Der schwedische Topstürmer Zlatan Ibrahimovic ist offenbar einem Attentat auf seine Person entgangen. Das behauptet ein verurteilter Mörder - und nennt ein kurioses Motiv.

Der schwedische Topstürmer Zlatan Ibrahimovic von Paris St. Germain ist offenbar einem Attentat auf seine Person entgangen.

Das geht aus der Autobiografie des wegen Mordes verurteilten Schweden Peter Mangs hervor. Darin schildert der 43-Jährige seine Anschlagspläne. Demnach soll im Jahr 2010 Ibrahimovic' falsch geparkter Ferrari Mangs derart in Rage versetzt haben, dass er den Stürmer erschießen wollte.

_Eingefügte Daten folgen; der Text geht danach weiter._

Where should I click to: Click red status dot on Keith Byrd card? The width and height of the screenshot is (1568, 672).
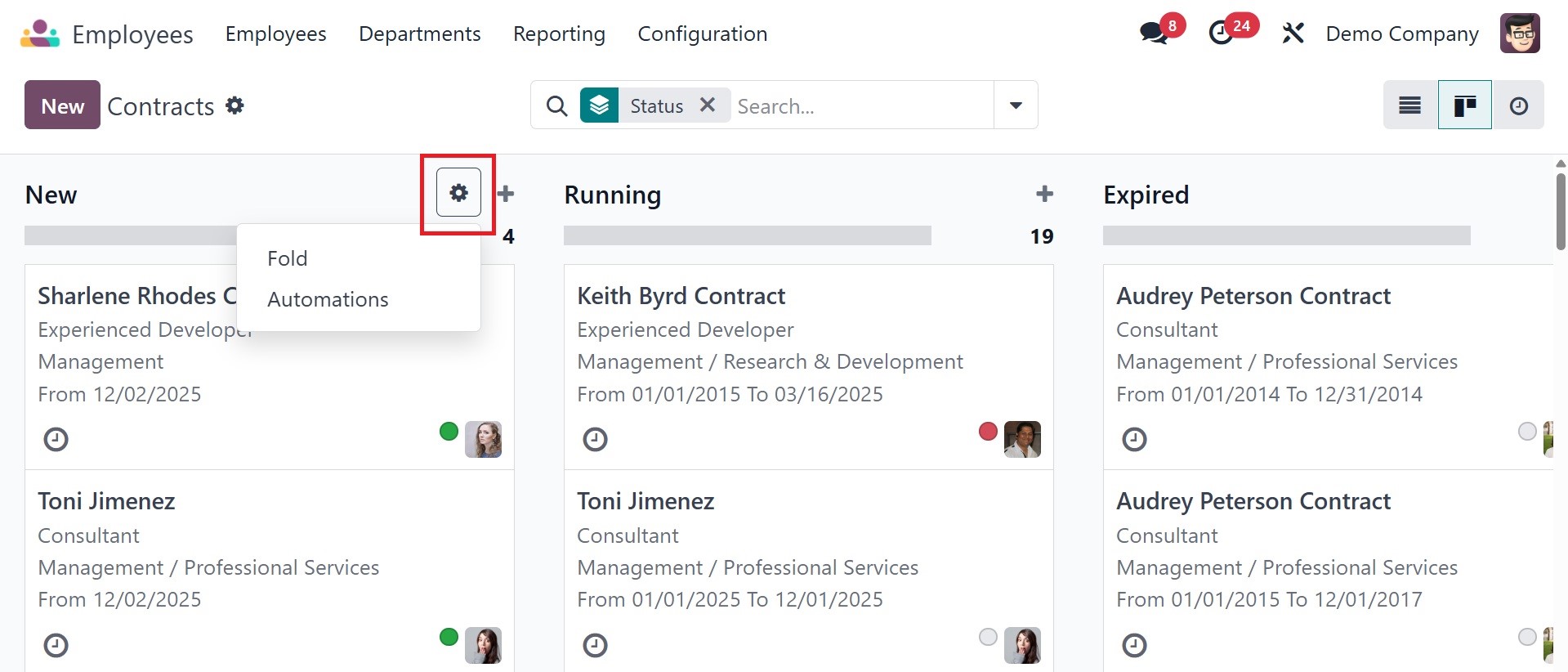pos(988,431)
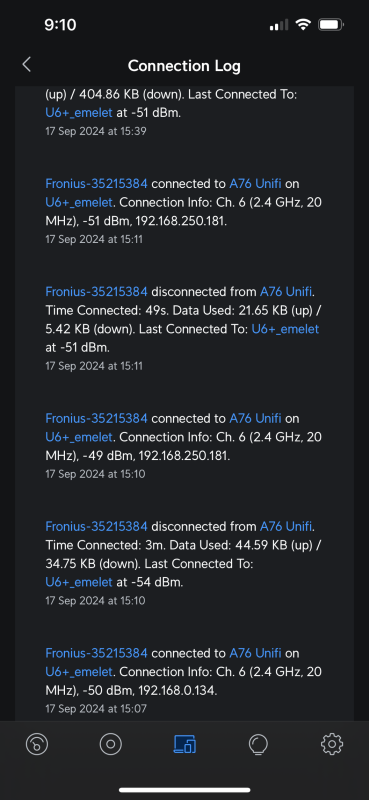Open Fronius-35215384 link in 15:11 connected entry

click(96, 183)
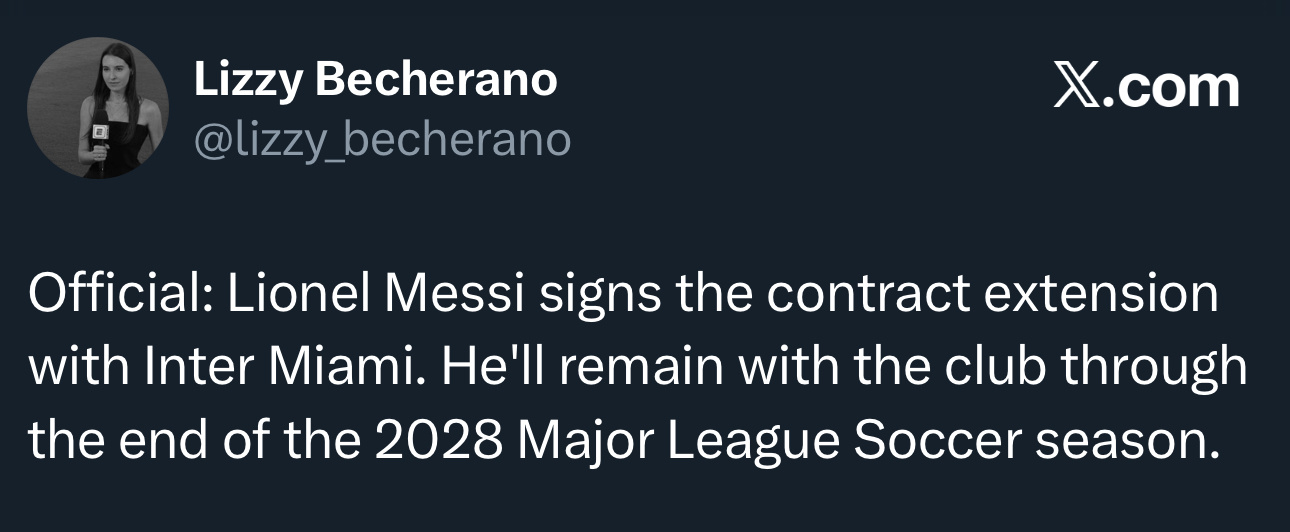Image resolution: width=1290 pixels, height=532 pixels.
Task: Click the tweet's first line starting with Official
Action: pyautogui.click(x=624, y=296)
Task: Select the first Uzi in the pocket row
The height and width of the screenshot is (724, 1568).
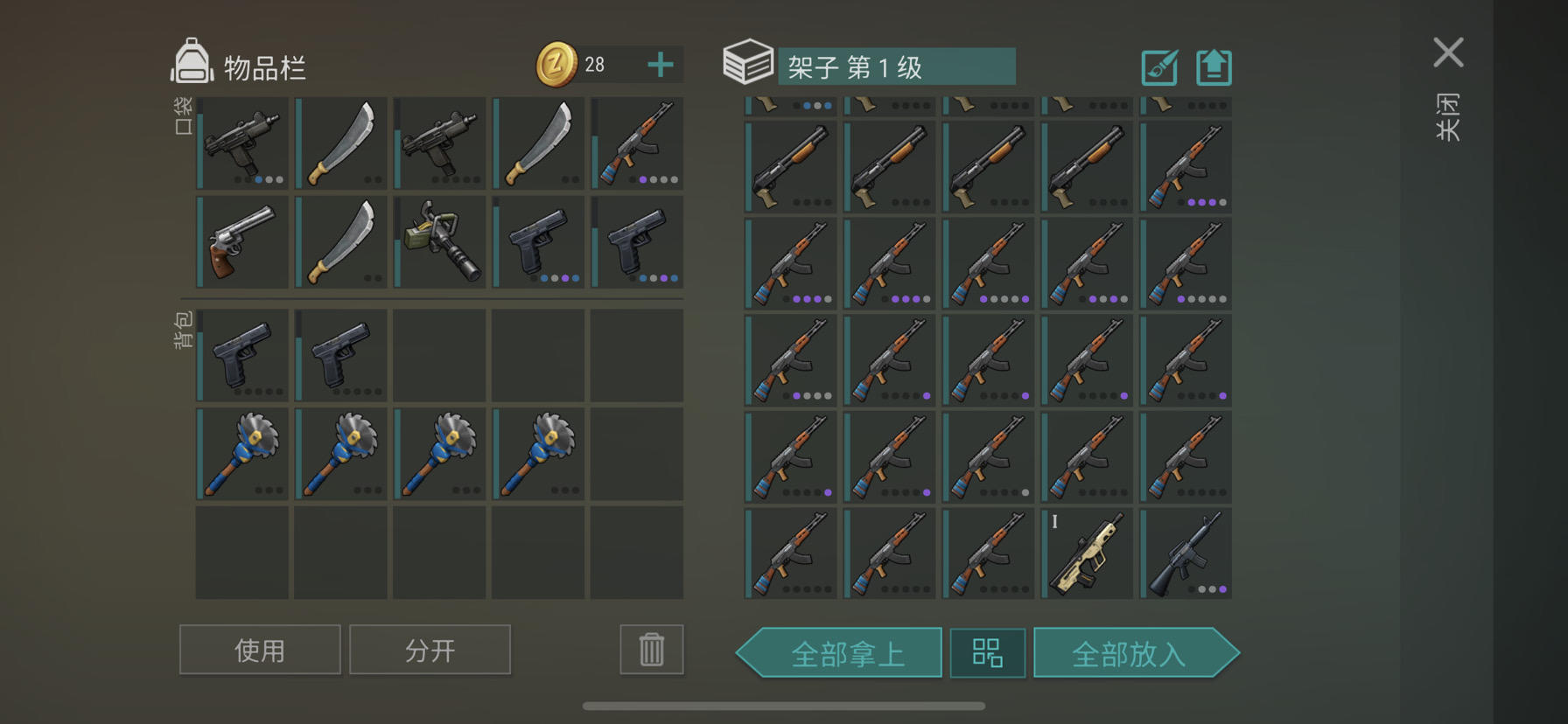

"Ich hatte meine Waffe nicht bei mir, aber ich wollte schießen", schrieb Mangs in seinem Buch. "Ich eilte nach Hause, um meine Pistole zu holen." Doch als Mangs zurückkehrte, waren der Ferrari und Ibrahimovic bereits weg. "Ich wusste, es hätte großen Medienrummel gegeben, wenn ich ihn erschossen hätte."

Mangs wurde 2012 wegen zweifachen Mordes und mehrfachen versuchten Mordes zu einer lebenslangen Haftstrafe verurteilt.